4 Comments

  1. Jennie
    · Reply

    This seems nonsensical to me, and I can only think that it has been done for intimidatory purposes. If one were aiming for justice one would surely invoke the principle of vicarious liability; the party is surely more culpable than any named individual?

    I am more and more of the opinion that Rennard has decided that if he’s going down he’s going to take as much of the party with him as (in)humanly possible. 🙁

    • Liz W
      · Reply

      If the party doesn’t have legal personality – and I can’t think how it would – it can’t be sued by name. Picking someone to sue in a representative capacity is the only way to do it. (Happens a lot with insurance syndicates, trade unions, sports clubs and other such things). Any liability then falls on everyone being represented, which would presumably be all members of the English Party. There’s probably something in the small print when people join that limits their liability to the amount of their membership fee, though, in which case Rennard would be bound by that (having signed up to it when he became a member himself) and would be limited to enforcing against whatever funds the party holds centrally. In the case of the English Party specifically, probably not very much given that it usually acts through the Federal Party?

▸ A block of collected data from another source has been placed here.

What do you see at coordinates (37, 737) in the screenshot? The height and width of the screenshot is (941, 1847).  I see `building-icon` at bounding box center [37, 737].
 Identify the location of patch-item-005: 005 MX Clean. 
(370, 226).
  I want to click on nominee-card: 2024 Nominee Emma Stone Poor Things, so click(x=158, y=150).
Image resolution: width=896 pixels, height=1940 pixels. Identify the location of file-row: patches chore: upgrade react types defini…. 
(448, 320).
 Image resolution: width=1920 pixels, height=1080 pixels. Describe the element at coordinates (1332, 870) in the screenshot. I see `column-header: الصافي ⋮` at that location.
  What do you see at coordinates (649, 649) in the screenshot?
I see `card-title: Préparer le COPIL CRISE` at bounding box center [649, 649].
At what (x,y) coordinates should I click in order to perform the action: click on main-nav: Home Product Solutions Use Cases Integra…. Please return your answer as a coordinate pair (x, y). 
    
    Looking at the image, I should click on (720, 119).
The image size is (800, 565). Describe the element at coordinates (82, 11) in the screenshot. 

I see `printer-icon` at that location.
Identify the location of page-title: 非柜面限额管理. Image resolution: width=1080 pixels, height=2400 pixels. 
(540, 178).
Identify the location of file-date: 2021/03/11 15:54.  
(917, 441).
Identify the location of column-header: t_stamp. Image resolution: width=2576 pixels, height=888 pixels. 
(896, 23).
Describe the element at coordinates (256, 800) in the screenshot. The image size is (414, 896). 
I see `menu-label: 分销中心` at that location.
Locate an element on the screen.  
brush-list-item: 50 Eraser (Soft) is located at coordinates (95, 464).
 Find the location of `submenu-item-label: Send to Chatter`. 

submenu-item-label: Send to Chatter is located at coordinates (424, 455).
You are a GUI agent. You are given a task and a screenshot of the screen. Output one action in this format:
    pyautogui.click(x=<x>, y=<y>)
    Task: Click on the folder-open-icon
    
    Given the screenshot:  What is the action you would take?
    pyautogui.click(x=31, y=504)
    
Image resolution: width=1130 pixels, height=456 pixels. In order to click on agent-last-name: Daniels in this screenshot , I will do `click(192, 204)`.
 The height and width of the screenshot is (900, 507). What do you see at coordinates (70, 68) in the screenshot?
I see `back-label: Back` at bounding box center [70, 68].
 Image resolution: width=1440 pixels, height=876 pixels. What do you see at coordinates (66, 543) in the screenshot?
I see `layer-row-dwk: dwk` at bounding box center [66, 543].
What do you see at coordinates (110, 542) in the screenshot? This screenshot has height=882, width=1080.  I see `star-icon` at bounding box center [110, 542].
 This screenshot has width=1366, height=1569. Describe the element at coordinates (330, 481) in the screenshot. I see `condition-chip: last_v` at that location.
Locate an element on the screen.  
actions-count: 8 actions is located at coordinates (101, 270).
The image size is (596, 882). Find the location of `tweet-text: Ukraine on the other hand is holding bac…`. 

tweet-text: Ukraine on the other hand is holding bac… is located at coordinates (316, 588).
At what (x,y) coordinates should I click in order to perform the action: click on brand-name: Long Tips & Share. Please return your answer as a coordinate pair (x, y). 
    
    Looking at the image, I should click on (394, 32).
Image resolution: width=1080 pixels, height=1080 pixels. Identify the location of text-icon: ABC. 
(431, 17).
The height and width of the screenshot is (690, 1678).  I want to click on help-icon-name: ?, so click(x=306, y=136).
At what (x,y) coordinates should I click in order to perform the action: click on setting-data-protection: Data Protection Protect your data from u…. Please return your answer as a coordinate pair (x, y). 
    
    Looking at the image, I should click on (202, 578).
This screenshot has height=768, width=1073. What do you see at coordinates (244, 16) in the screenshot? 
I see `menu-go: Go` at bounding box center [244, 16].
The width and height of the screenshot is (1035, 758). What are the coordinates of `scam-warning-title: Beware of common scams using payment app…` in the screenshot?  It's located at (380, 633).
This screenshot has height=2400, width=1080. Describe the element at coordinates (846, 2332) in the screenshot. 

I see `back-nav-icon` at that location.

      Anyway, if the intention is indeed to sue the officers as representatives, the eventual claim form should say so. Anyone who wants to check that will be able to order a copy of the claim form from the court once it’s been issued and served and the defendants have acknowledged service. You need to know or be able to guess which court it was issued in, though, because there’s no central record of these things.

      • Andy Strange
        · Reply

        Thanks Liz. That makes sense and is somewhat reassuring. I’d assume it was likely that any action taken would be against individuals as representatives as you suggest.

        On the funds; the English Party theoretically gets all the membership income from the Party in England – but the vast majority of that either gets passed to the Federal Party or back to regions and local parties. So no, it doesn’t have much funds to be claimed against.

        I still think it is worth thinking about how to avoid putting volunteers in the frame in these situations. Perhaps an answer would be to establish the convention that if anyone wants to sue the Liberal Democrats they should address their legal action to the Party President alone. He or she being the “chief representative” of the Party as a whole. I don’t know if that is possible?

      • Richard Gadsden
        · Reply

        What options are there for a legal personality for the party? Industrial and Provident Society, I guess, is the closest.

        Could we legislatively create a new vehicle for associations of individuals – parties, Trades Unions, etc.